We have seen this pattern over and over: Donald Trump says something that may be debatable or exaggerated, and in their quest to bring him down, reporters and editors publish “fact checks” that are more misleading than what Trump said in the first place. It happens every day.
Yesterday, Trump delivered a speech to a GOP gathering in Philadelphia. He talked for around 27 minutes; you can see the full speech here. Apparently there wasn’t much for reporters to take issue with, as purported fact checks focused on what he said about crime. At 20:23, Trump says:
But to be a rich country, we must also be a safe country. Right now, too many families don’t feel secure. Just look at the 30 largest cities. In the last year alone, the murder rate has increased by an estimated 14%. Here in Philadelphia, the murder rate has been steady–just terribly increasing. And then you look at Chicago. What’s going on in Chicago? I said the other day, what the Hell is going on?
What Trump says about the increase in the homicide rate in the 30 largest cities is accurate, and no one can question the disaster that is Chicago. So reporters plucked out from his paragraph on crime the sentence about Philadelphia.
The Associated Press released an AP FACT CHECK: No murder surge in Philly despite Trump claim.
President Donald Trump made a misleading claim when he told Republican lawmakers Thursday that Philadelphia’s murder rate has been “terribly increasing.”
Last year, the city logged 277 homicides. That was a slight decline from 2015, when the city had 280 homicides.
The numbers were up from 2013 and 2014.
The average of 2015 and 2016 was up 12.5% from 2013 and 2014. Is that “terribly increasing”? Arguably so.
But in previous decades the homicide totals nearly always exceeded 300, and reached 500 in 1990.
Was Trump talking about an increase over previous decades?

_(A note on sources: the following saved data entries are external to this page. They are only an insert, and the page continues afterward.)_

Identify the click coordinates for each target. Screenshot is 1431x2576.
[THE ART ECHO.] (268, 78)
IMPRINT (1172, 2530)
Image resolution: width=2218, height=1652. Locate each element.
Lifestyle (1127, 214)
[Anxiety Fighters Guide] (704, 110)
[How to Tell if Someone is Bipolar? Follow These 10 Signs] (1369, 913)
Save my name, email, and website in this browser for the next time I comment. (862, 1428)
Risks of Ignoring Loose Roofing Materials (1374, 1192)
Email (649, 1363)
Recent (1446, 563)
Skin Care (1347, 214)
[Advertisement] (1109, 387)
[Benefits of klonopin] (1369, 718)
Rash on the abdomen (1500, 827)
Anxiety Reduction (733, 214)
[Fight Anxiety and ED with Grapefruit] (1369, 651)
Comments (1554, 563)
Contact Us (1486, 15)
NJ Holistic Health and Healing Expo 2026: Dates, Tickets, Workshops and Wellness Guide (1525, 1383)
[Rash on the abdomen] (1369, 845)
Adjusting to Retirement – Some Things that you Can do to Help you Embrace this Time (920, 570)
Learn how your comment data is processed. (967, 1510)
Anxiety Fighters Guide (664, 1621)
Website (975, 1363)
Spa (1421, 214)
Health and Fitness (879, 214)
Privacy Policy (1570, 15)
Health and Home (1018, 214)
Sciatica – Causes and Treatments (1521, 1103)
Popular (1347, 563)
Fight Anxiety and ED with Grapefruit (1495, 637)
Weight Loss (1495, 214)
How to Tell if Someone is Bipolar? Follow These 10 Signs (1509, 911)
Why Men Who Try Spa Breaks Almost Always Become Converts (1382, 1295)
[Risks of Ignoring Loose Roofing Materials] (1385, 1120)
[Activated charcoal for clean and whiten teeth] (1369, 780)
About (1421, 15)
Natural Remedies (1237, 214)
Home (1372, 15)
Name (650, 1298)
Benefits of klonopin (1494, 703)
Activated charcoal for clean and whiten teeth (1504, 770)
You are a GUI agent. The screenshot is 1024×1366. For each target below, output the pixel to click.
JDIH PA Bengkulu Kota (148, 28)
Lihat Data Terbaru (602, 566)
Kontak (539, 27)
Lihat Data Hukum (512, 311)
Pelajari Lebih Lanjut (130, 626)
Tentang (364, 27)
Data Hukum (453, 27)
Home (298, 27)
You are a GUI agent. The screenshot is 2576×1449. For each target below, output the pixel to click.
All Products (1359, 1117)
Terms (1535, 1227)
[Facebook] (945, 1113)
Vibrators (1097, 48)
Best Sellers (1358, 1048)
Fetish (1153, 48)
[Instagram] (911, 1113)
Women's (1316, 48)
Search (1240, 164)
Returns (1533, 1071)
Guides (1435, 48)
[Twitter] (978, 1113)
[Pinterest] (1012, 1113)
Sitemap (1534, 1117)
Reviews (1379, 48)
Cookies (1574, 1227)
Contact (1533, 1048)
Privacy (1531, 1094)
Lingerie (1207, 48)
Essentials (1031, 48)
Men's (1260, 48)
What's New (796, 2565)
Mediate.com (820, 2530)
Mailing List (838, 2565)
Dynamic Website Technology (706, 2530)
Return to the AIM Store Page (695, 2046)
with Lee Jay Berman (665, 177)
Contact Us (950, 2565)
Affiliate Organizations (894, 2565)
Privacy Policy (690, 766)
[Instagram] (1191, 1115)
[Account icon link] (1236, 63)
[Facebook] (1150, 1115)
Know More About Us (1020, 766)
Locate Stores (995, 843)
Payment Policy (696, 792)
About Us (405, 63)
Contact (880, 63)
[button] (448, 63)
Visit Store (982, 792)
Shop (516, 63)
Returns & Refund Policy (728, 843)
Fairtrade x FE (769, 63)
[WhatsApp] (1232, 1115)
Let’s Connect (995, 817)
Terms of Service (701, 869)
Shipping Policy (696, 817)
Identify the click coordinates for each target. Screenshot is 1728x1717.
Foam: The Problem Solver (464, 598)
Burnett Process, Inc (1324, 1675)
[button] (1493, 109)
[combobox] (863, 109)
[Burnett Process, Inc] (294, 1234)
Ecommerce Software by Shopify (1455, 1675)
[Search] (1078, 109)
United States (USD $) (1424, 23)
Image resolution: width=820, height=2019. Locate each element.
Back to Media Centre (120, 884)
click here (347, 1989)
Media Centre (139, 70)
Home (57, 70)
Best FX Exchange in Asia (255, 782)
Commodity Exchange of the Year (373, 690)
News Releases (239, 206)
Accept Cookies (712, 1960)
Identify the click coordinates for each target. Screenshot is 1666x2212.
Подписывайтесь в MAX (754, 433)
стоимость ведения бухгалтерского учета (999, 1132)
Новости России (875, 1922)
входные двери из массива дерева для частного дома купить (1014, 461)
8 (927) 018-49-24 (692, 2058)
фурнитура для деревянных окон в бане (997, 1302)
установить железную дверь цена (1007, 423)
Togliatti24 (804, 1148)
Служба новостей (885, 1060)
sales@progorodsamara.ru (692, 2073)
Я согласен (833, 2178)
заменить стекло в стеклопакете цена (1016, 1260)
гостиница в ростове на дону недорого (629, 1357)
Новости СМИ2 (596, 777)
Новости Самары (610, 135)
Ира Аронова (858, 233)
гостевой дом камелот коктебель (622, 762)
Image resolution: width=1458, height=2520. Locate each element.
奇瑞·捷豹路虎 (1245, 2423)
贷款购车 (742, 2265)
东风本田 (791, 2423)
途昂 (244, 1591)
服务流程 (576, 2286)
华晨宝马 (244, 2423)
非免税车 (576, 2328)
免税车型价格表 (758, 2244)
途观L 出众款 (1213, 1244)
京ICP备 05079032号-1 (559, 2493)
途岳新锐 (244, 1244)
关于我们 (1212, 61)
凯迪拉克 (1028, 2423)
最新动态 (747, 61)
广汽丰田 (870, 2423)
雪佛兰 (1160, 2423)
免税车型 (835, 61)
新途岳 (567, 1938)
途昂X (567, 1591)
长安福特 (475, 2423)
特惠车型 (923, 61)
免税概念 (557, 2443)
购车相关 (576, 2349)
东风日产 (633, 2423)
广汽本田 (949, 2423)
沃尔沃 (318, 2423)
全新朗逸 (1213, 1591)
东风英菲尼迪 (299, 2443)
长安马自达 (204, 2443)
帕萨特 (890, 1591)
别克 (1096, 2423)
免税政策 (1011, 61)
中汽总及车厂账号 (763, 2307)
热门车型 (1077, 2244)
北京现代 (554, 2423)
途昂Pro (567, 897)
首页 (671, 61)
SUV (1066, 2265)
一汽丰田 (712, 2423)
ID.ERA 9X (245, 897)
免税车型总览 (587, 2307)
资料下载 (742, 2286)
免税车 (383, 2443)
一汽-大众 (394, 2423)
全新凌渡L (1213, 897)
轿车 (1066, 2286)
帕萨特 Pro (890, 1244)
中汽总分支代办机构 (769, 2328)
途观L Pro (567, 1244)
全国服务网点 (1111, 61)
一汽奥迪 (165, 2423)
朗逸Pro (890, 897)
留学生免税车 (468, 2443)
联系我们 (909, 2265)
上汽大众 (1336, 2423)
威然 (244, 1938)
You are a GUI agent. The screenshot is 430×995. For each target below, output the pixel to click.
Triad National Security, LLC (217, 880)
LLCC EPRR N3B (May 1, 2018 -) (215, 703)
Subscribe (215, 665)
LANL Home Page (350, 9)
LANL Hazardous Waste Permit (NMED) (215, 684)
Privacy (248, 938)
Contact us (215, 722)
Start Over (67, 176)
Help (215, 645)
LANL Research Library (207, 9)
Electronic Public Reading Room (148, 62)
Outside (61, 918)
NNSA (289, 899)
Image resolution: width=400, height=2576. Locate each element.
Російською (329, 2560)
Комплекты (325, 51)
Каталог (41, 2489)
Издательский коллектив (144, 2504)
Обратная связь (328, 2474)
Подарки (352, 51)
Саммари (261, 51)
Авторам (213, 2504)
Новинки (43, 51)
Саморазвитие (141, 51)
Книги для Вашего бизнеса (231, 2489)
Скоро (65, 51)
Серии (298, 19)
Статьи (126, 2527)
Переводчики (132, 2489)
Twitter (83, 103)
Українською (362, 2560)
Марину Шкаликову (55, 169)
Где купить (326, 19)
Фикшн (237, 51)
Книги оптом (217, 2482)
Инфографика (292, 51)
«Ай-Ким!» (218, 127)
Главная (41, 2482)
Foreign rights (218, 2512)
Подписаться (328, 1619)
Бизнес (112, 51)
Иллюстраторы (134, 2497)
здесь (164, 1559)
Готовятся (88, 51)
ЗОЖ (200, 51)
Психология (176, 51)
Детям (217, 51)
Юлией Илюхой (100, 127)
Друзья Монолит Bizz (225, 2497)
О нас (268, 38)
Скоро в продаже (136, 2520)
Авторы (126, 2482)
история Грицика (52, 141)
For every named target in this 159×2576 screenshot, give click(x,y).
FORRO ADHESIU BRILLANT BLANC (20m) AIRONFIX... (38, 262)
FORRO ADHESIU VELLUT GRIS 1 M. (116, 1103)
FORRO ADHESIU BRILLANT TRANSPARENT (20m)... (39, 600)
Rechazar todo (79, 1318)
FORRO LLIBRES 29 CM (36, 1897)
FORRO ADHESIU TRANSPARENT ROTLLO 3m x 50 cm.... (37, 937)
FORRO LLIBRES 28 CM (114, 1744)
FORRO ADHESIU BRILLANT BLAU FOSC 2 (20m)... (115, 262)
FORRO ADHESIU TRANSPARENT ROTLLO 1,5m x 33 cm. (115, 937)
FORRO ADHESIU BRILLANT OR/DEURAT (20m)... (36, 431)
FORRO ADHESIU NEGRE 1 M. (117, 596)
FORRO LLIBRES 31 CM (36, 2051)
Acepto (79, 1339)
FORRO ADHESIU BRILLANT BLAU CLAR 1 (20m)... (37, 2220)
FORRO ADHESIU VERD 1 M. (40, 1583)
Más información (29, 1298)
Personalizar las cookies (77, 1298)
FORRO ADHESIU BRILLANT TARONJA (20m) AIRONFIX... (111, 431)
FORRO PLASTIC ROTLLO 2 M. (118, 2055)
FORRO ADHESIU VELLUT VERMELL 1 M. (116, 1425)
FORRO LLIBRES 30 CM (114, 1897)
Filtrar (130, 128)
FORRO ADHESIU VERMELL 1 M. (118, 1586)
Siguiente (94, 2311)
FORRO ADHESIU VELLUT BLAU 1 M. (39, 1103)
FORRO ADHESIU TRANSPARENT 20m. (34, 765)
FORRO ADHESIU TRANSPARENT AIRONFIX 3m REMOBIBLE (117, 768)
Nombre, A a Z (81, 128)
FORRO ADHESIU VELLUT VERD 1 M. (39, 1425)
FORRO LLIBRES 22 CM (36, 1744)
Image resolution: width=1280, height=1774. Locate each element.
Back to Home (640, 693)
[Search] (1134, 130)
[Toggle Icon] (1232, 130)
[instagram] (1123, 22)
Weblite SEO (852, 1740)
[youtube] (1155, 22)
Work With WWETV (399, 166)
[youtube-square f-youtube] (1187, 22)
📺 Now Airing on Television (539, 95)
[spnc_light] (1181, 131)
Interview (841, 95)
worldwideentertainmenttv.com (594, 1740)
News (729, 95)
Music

The AP can’t be that dumb.
It is true that the 27 homicides recorded for the month through Wednesday were the highest total for January since 2012. But a single month’s numbers can’t be used to predict how a year will end up.
Philadelphia Police Department data tell us that so far in 2017, homicides in the city are up 37%. Is that “terribly increasing”? Definitely. But the AP helpfully tells us that “a single month’s numbers can’t be used to predict how a year will end up.” Of course, Trump didn’t predict how the year would end up. He said homicides had been terribly increasing, which is true.
Here it is the Associated Press, not President Trump, that is engaging in misleading behavior.
Likewise with CBS News, which summarized Trump’s speech and had this to say about the section on crime:
Addressing violent crime in major urban areas, the president specifically called out cities like Philadelphia and Chicago.
Note that like the AP, CBS doesn’t mention, let alone question, Trump’s basic point, which is that after decades of decline, the homicide rate in America’s large cities is rising alarmingly. Their purpose is obfuscation.
Of Philadelphia, the president said “the murder rate has been steadily — I mean, just terribly increasing.” But according to local statistics from Philadelphia police, serious crime in the city fell to record levels last year.
According to the Philadelphia Inquirer, the statistics — part of year-end uniformed crime reporting data provided by the Philadelphia Police Department — showed that fewer violent crimes occurred in 2016 than in any other year since 1979.
But Trump referred specifically to murder, not “serious crime” or “violent crimes.” CBS’s purported fact check is irrelevant.
President Trump sometimes exaggerates and he sometimes gets facts wrong (although, of course, nothing as serious as “the average family will save $2,500 on health insurance” through Obamacare). Still, he is a more reliable source of information than the liberal press.